Professor Lyall was an immortal; he knew what it was to lose a loved one. He could not leave the room, not with so many important BUR documents scattered about, but he did turn away and put on a show of busily organizing stacks of paperwork, attempting to provide the two men some modicum of privacy.

He heard a rustle—Lord Akeldama sitting down upon the couch next to his former drone.

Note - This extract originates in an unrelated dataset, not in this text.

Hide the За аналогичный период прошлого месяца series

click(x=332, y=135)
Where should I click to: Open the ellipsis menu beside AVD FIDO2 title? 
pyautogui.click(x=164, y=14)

“My dearest boy, of course I do not find you disgusting—although, we must really have a serious discussion about this beard of yours. That was only a little turn of phrase, perhaps a bit of an exaggeration. You see, I did so look forward to the possibility of having you by my side as one of us. Joined to the old fang-and-swill club and all that.”

A sniff from Biffy.

“If anything, this is my fault. I should have kept a better watch. I should not have fallen for his tricks or sent you in against him. I should not have allowed your disappearance to cause me to panic and swarm. I ought to have recognized the signs of a game in play against me and mine. But who would have believed my own kind—another vampire, another rove—would steal from me? Me! My sweet citron, I did not see the pattern. I did not see how desperate he was. I forgot that sometimes the information I carry in my own head is more valuable than the daily wonders you lovely boys unearth for me.”

At which point, when Professor Lyall really felt things couldn’t possibly get any worse, a bang came on the office door, which then opened without his bidding.


It was Professor Lyall’s turn to look up at the ceiling in an excess of emotion.

“Her most Royal Majesty, Queen Victoria, to see Lord Maccon.”

Queen Victoria marched through the door and spoke to Professor Lyall without breaking stride. “He is not here, is he? Wretched man.”

“Your Majesty!” Professor Lyall hurried from behind his desk and performed his lowest and best bow.

The Queen of England, a deceptively squat and brown personage, swept the room with an autocratic eye as though Lord Maccon, sizable specimen that he was, might manage to hide in a corner somewhere or under the rug. What her eye rested upon was the tableau of a tear-stained Biffy, clearly naked under his blanket, caught up in the arms of a peer of the realm.

“What is this? Sentiment! Who is that there? Lord Akeldama? Really, this will not do at all. Compose yourself this instant.”

Lord Akeldama lifted his head from where it rested, cheek pressed against Biffy’s, and narrowed his eyes at the queen. He gently let his former drone go, stood, and bowed, exactly as deeply as he ought and not one jot more.

Biffy, for his part, was at a loss. He could not get up without exposing some part of himself, and he could not perform the appropriate obedience from a supine position. He looked with desperate eyes at the queen.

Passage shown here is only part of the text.